The embodiments herein and the various features and advantageous details thereof are explained more fully with reference to the non-limiting embodiments that are illustrated in the accompanying drawings and detailed in the following description. Descriptions of well-known components and processing techniques are omitted so as to not unnecessarily obscure the embodiments herein. Also, the various embodiments described herein are not necessarily mutually exclusive, as some embodiments can be combined with one or more other embodiments to form new embodiments. The term “or” as used herein, refers to a non-exclusive or, unless otherwise indicated. The examples used herein are intended merely to facilitate an understanding of ways in which the embodiments herein can be practiced and to further enable those skilled in the art to practice the embodiments herein. Accordingly, the examples should not be construed as limiting the scope of the embodiments herein.

As is traditional in the field, embodiments may be described and illustrated in terms of blocks which carry out a described function or functions. These blocks, which may be referred to herein as managers, units, modules, hardware components or the like, are physically implemented by analog and/or digital circuits such as logic gates, integrated circuits, microprocessors, microcontrollers, memory circuits, passive electronic components, active electronic components, optical components, hardwired circuits and the like, and may optionally be driven by firmware and software. The circuits may, for example, be embodied in one or more semiconductor chips, or on substrate supports such as printed circuit boards and the like. The circuits constituting a block may be implemented by dedicated hardware, or by a processor (e.g., one or more programmed microprocessors and associated circuitry), or by a combination of dedicated hardware to perform some functions of the block and a processor to perform other functions of the block. Each block of the embodiments may be physically separated into two or more interacting and discrete blocks without departing from the scope of the disclosure. Likewise, the blocks of the embodiments may be physically combined into more complex blocks without departing from the scope of the disclosure.
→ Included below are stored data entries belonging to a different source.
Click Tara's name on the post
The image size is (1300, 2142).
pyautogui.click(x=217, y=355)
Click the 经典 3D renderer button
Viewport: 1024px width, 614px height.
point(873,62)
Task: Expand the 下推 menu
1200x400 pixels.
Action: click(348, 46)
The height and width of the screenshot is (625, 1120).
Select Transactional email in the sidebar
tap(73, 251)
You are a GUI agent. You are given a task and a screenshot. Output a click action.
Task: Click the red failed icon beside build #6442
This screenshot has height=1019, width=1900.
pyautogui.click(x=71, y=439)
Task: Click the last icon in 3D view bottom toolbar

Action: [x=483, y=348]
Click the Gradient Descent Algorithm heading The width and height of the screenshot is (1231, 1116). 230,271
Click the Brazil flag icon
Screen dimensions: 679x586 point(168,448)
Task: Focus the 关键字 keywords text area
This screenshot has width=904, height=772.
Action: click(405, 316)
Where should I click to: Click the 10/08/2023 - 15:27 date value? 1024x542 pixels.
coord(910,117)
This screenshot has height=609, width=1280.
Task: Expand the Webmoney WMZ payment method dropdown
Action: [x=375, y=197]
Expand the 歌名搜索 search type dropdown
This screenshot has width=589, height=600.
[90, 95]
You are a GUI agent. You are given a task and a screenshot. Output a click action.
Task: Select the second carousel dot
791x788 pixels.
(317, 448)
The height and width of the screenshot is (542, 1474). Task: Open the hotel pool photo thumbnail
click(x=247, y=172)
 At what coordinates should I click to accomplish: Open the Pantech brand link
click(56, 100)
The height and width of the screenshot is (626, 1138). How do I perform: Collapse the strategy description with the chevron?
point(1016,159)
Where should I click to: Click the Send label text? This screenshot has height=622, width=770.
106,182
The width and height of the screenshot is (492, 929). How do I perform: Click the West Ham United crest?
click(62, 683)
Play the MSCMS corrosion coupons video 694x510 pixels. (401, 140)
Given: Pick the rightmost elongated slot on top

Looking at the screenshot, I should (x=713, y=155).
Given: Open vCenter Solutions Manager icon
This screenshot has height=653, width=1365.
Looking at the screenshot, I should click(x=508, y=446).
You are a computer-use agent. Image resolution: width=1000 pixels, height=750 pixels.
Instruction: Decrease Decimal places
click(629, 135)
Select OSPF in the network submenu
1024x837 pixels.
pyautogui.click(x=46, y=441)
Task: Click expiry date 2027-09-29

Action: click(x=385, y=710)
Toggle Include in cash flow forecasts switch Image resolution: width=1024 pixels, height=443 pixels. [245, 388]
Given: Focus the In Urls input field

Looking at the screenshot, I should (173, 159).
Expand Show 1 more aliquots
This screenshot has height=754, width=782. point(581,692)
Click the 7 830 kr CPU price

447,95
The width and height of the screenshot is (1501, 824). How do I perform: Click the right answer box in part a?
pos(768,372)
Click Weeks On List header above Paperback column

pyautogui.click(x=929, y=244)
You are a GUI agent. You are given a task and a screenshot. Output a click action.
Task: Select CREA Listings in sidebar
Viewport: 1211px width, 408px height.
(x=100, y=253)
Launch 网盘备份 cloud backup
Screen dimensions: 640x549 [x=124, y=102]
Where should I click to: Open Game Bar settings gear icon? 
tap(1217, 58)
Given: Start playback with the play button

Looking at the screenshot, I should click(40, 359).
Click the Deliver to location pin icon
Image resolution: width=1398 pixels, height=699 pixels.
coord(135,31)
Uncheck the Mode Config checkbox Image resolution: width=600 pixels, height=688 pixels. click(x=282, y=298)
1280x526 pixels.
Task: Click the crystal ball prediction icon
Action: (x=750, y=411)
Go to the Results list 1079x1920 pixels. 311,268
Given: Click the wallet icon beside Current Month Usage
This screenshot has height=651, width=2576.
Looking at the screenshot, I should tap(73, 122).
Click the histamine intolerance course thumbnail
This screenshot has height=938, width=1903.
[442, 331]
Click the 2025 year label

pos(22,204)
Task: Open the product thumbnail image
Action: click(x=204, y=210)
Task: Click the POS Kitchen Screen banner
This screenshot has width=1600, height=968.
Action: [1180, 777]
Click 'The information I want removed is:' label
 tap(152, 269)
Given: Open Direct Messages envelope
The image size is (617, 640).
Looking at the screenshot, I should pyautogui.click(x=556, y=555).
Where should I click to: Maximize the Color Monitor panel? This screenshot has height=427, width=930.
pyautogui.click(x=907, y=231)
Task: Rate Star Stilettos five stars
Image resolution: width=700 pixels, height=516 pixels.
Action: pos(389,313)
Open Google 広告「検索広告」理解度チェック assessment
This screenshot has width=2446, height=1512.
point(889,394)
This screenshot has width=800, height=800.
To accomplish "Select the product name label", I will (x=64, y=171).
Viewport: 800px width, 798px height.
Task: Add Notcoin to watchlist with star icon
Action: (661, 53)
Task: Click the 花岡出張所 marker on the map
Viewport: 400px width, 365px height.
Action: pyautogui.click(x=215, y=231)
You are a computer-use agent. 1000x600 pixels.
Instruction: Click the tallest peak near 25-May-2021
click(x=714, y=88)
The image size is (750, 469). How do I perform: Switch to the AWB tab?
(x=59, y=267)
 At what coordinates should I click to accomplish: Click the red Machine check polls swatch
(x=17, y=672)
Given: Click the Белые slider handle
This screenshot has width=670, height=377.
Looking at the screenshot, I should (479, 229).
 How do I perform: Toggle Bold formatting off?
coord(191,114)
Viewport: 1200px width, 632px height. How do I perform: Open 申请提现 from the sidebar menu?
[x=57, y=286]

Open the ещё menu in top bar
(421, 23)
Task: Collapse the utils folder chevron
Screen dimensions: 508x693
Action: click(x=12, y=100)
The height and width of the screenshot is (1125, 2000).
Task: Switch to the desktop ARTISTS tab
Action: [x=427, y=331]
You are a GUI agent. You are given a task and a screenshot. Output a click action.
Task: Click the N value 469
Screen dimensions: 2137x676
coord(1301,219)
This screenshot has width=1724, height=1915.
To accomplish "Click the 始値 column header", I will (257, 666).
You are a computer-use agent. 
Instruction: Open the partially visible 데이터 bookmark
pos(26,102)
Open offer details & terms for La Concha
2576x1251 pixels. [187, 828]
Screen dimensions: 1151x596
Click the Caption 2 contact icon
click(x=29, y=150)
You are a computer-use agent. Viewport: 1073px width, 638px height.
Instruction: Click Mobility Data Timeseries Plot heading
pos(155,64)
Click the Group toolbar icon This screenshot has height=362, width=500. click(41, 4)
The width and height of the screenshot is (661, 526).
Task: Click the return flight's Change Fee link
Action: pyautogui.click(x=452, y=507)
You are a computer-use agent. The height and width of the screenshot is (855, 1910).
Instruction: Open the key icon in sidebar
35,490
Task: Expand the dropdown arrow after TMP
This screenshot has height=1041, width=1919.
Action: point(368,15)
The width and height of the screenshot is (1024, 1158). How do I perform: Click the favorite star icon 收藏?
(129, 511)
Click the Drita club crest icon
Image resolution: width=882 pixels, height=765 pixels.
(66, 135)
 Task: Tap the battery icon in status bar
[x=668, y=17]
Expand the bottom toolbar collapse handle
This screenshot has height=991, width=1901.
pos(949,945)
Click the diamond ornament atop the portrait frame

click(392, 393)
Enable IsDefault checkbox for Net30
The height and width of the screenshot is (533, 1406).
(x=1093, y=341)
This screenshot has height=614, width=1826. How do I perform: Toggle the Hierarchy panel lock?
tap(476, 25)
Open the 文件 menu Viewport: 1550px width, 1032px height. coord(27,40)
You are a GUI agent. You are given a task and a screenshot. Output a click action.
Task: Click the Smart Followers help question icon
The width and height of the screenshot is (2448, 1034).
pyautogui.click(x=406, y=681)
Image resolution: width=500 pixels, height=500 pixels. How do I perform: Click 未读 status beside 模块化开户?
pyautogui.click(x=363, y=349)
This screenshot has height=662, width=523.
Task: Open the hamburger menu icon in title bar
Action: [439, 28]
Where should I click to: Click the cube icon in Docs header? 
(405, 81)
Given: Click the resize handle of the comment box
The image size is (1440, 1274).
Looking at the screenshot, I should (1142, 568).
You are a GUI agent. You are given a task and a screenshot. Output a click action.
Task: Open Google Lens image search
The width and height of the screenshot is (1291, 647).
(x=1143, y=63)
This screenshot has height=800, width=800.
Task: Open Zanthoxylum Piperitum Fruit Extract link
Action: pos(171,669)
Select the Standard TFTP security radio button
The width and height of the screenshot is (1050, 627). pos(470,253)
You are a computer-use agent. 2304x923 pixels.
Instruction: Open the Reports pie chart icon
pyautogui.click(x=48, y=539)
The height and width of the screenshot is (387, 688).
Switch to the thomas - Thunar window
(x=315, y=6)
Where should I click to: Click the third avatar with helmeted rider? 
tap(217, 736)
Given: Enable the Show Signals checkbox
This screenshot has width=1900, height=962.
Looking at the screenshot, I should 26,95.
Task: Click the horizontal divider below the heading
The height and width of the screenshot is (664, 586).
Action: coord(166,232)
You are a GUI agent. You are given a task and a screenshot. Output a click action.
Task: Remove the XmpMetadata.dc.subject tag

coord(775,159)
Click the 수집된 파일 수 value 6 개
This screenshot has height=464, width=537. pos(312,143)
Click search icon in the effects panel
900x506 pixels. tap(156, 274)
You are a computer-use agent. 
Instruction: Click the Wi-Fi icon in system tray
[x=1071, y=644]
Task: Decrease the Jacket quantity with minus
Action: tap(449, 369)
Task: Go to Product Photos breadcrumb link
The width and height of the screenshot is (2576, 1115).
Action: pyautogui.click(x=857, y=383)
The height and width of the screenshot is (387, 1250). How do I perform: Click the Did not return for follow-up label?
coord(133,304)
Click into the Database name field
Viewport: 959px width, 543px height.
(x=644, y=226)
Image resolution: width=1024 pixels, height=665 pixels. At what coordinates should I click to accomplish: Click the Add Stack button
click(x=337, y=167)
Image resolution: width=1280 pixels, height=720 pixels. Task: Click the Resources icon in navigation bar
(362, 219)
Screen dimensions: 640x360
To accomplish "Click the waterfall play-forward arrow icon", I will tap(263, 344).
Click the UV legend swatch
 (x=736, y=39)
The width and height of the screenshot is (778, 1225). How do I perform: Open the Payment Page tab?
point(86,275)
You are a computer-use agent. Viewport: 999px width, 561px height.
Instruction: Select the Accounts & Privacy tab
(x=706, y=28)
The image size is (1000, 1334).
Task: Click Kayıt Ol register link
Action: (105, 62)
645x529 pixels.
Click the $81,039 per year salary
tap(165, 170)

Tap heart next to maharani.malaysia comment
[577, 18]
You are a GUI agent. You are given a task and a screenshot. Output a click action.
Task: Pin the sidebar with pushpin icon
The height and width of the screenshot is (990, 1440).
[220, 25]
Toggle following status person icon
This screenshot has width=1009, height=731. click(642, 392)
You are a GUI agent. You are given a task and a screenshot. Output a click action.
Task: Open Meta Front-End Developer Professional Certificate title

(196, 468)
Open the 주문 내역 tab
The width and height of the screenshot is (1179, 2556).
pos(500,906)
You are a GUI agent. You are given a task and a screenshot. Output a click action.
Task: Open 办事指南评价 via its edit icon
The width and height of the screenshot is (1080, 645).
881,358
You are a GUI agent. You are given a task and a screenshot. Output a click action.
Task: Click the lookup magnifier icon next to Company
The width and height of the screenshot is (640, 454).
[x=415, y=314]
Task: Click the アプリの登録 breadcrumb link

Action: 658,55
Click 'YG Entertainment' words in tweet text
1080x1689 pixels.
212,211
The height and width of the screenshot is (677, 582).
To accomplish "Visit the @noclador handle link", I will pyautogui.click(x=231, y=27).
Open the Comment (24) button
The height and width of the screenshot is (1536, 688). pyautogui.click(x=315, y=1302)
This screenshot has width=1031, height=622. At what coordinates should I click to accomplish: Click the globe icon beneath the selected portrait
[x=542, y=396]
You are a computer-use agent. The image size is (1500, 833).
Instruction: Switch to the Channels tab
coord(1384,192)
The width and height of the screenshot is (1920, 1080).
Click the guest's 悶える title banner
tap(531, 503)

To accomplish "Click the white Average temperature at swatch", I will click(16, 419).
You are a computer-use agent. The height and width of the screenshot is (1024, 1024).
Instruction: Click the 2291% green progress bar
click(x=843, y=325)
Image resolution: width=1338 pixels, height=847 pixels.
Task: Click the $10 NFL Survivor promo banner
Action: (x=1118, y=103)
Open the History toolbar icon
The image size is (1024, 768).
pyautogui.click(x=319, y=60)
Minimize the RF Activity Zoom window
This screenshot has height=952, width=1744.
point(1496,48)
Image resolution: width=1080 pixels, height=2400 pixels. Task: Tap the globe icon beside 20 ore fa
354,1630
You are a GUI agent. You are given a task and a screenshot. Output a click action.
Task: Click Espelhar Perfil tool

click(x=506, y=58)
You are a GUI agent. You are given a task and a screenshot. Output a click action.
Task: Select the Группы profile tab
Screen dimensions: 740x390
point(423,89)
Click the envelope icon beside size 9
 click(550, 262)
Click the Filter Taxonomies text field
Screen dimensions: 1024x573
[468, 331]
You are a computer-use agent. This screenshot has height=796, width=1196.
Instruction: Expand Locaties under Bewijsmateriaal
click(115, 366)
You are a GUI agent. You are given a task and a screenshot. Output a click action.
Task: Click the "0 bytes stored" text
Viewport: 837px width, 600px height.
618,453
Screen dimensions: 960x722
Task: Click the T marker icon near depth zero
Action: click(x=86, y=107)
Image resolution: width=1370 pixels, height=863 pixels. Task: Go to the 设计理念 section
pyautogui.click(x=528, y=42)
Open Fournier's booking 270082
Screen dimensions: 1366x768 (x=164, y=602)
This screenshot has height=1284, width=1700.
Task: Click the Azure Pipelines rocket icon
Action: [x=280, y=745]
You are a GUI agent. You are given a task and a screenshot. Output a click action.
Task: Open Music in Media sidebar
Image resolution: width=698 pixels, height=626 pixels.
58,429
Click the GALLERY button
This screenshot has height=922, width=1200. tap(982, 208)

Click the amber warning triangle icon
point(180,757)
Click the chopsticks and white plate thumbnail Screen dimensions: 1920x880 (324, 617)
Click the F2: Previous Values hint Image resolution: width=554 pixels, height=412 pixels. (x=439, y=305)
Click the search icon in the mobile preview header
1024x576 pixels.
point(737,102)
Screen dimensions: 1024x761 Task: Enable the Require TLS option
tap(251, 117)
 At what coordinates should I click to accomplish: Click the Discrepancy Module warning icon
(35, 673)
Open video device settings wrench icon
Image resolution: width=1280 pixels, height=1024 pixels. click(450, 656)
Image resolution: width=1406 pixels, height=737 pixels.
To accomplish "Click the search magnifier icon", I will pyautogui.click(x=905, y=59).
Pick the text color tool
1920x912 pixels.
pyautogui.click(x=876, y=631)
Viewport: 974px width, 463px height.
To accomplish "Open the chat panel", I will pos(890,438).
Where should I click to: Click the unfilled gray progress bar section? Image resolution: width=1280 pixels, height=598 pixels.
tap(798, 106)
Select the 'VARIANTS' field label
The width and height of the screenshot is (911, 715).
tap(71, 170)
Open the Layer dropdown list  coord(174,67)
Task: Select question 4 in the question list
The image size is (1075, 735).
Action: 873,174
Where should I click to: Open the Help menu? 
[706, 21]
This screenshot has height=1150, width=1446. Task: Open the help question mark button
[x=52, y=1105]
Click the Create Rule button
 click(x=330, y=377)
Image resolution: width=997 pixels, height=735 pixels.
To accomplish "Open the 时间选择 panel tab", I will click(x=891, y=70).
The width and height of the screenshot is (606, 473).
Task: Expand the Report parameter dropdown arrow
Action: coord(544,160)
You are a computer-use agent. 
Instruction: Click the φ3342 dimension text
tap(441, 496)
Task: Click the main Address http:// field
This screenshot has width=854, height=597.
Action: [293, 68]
In one implementation of the disclosure described herein, a display page may include information residing in the computing device's memory, which may be transmitted from the computing device over a network to a database center and vice versa. The information may be stored in memory at each of the computing device, a data storage resided at the edge of the network, or on the servers at the database centers. A computing device or mobile device may receive non-transitory computer readable media, which may contain instructions, logic, data, or code that may be stored in persistent or temporary memory of the mobile device, or may somehow affect or initiate action by a mobile device. Similarly, one or more servers may communicate with one or more mobile devices across a network, and may transmit computer files residing in memory. The network, for example, can include the Internet, wireless communication network, or any other network for connecting one or more mobile devices to one or more servers.

Any discussion of a computing or mobile device may also apply to any type of networked device, including but not limited to mobile devices and phones such as cellular phones (e.g., any “smart phone”), a personal computer, server computer, or laptop computer; personal digital assistants (PDAs); a roaming device, such as a network-connected roaming device; a wireless device such as a wireless email device or other device capable of communicating wireless with a computer network; or any other type of network device that may communicate over a network and handle electronic transactions. Any discussion of any mobile device mentioned may also apply to other devices, such as devices including short-range ultra-high frequency (UHF) device, near-field communication (NFC), infrared (IR), and Wi-Fi functionality, among others.

Phrases and terms similar to “software”, “application”, “app”, and “firmware” may include any non-transitory computer readable medium storing thereon a program, which when executed by a computer, causes the computer to perform a method, function, or control operation.

Phrases and terms similar to “network” may include one or more data links that enable the transport of electronic data between computer systems and/or modules. When information is transferred or provided over a network or another communications connection (either hardwired, wireless, or a combination of hardwired or wireless) to a computer, the computer uses that connection as a computer-readable medium. Thus, by way of example, and not limitation, computer-readable media can also include a network or data links which can be used to carry or store desired program code means in the form of computer-executable instructions or data structures and which can be accessed by a general purpose or special purpose computer.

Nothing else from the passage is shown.